Copy out word for word the entry lines between the line holding "The image size" and the line holding "center [192, 1418].", inclusive. Leave the pictures out of your copy.

* _Data listing_
BEGIN

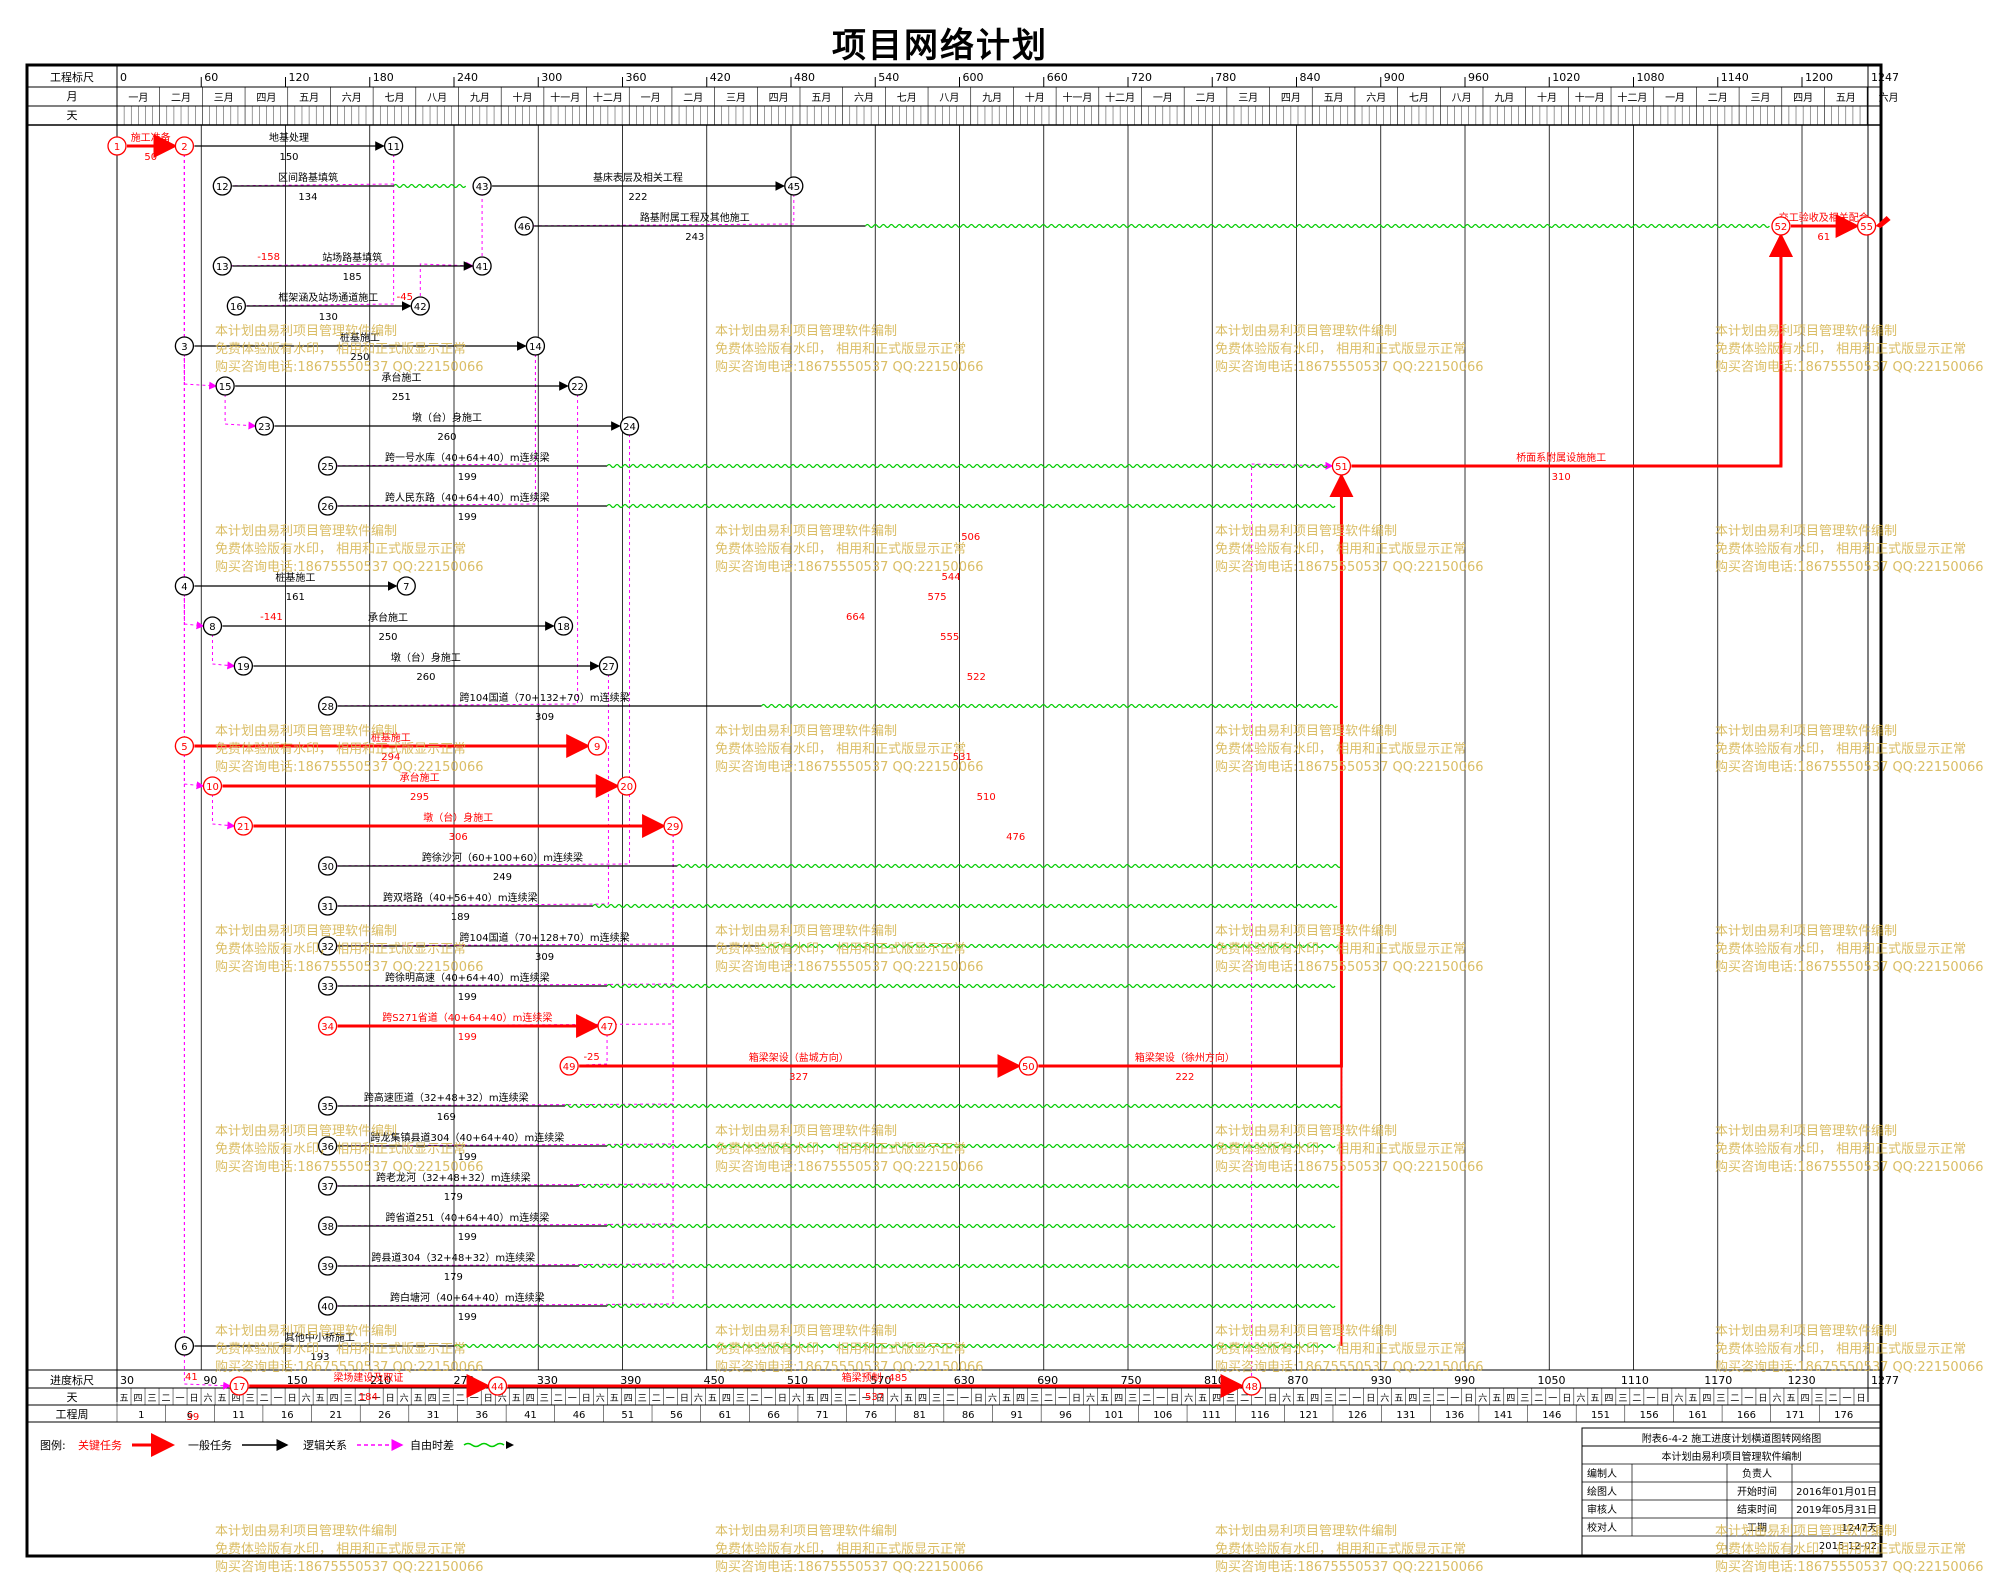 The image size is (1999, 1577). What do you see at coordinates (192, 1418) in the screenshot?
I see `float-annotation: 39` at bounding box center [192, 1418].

END
BEGIN

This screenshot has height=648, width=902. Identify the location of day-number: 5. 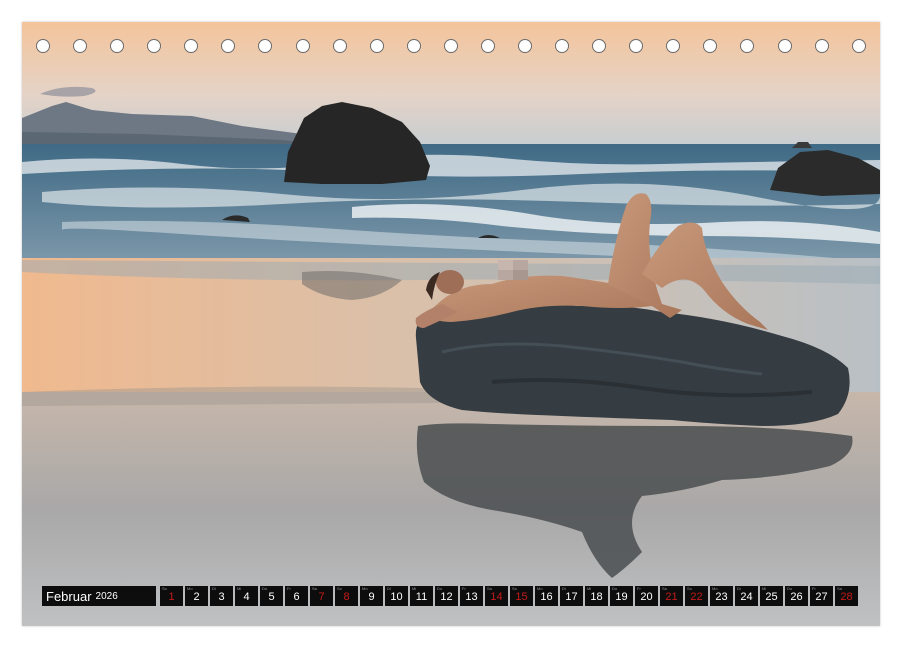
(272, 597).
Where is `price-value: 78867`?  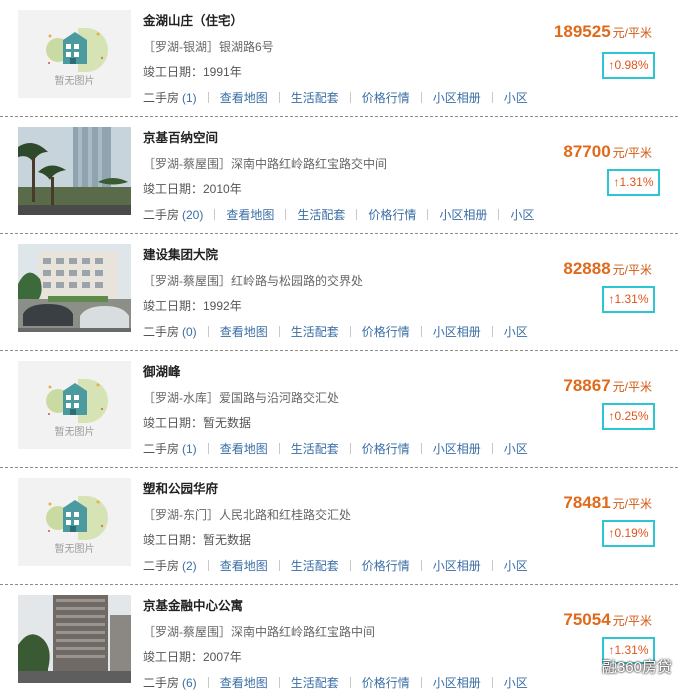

END
BEGIN

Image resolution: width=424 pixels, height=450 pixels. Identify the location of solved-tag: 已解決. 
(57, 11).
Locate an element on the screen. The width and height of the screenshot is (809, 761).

END

* _Answer to this problem_
 The image size is (1999, 1577). What do you see at coordinates (192, 1418) in the screenshot?
I see `float-annotation: 39` at bounding box center [192, 1418].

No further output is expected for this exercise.